The Effect of Cold Pool Variability on Zooplankton Dynamics of the Eastern Bering Sea Shelf

Jennifer Johnson
Thesis Defense

Master of Science

Friday, Jul. 31, 2020, 9:30am

Interannual variability of ocean temperatures and sea ice extent has been observed on the eastern Bering Sea (EBS) shelf, where annual conditions have resulted in regional Cold or Warm year discretization. Consecutive years of Cold or Warm year characterization has resulted in regime states within the past two decades. A characteristic feature of the EBS is a subsurface layer linked to seasonal sea ice (SSI) and defined by bottom temperatures less than 2°C, termed the Cold Pool. Cold Pool variability is tied to the dynamics of fish distribution in the Arctic and subarctic ecotones. Water column backscatter was collected remotely using upward looking echosounders along the EBS shelf from 2008-2018. Acoustic data were coupled with additional bottom temperature, regional SSI, and local SSI data from the Cold regime between 2006-2013 and the Warm regime from 2014-2018 to assess the relationship between zooplankton communities and Cold Pool variation. Water column averaged area backscatter was two orders of magnitude greater in the Cold vs. Warm regime, with decreased spring and fall blooms of Warm year acoustic abundance coupled with early ice edge receding. Acoustic multifrequency analysis indicated a shift in the Warm regime zooplankton communities from larger to smaller bodied species on the EBS shelf resulting in an alternative equilibrium in the average acoustic abundance. Cold Pool proxy regional SSI was a better predictor variable for zooplankton abundance than bottom temperature in the Cold regime, while Warm regime bottom temperature and regional SSI were equal in predictive power and resulted in improved model performance. Although the models did not capture the dynamics of the regime shift in 2013, the Cold regime exhibited increased stochasticity in bottom temperature, SSI, and acoustic backscatter prior to the ecosystem tipping point and ultimate shift.

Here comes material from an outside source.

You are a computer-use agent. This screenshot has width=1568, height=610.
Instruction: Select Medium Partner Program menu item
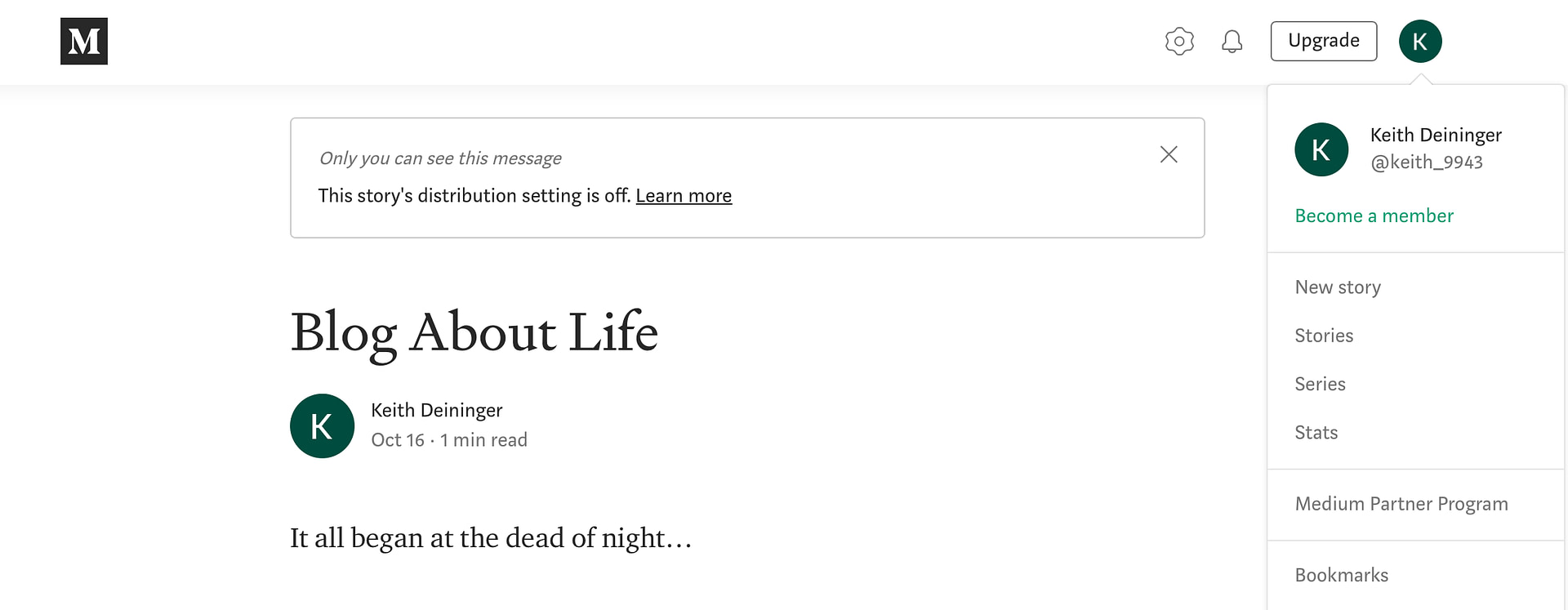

Regime shift early warning signals from further mining of acoustic and environmental data warrant exploration for comprehensive management practices in the Bering Sea and neighboring Arctic ecosystems.

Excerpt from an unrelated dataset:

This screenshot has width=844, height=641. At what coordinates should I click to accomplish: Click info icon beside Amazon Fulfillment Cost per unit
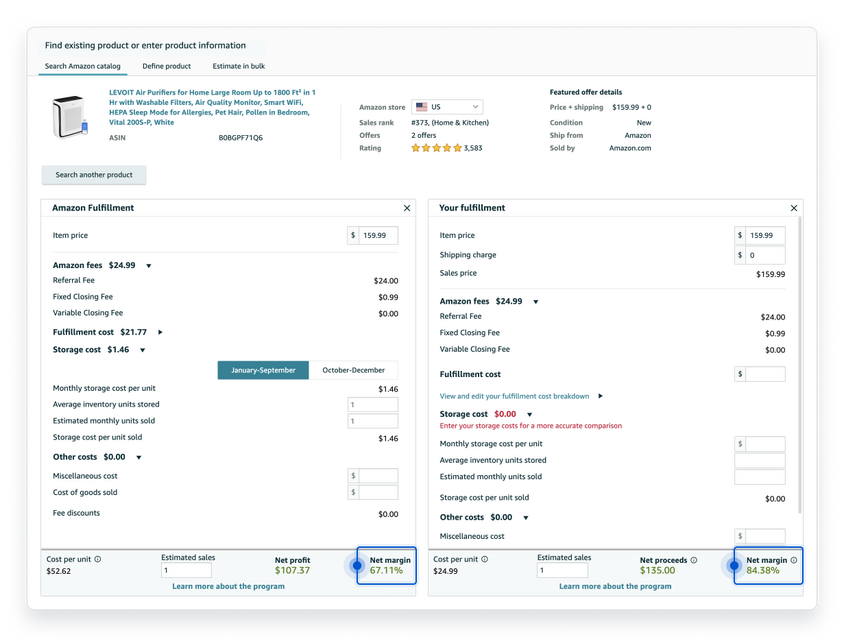pos(97,559)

Jennifer Johnson first gained experience as a NOAA contractor at the Atlantic Hydrographic Branch in Norfolk, VA. She was a NOAA Hollings Scholar which led to internships at the Southeast Fisheries Science Center (SEFSC) with the National Ocean Service (NOS) and the National Center for Coastal Ocean Science (NCCOS) in Silver Spring, MD. Following graduation at Virginia Tech with a Bachelor of Science in Biology, Jennifer was a contractor at the National Marine Fisheries Service (NMFS) at the Northeast Fisheries Science Center (NEFSC) in Woods Hole, MA where she used unmanned aerial systems to gather optical imagery and furthered her experience with active fishery acoustic data collection and processing on research vessels. While in Woods Hole, she participated in a Woods Hole Oceanographic Institution (WHOI) collaborative project with fishery acoustic and trawl operations in the Arctic Ocean.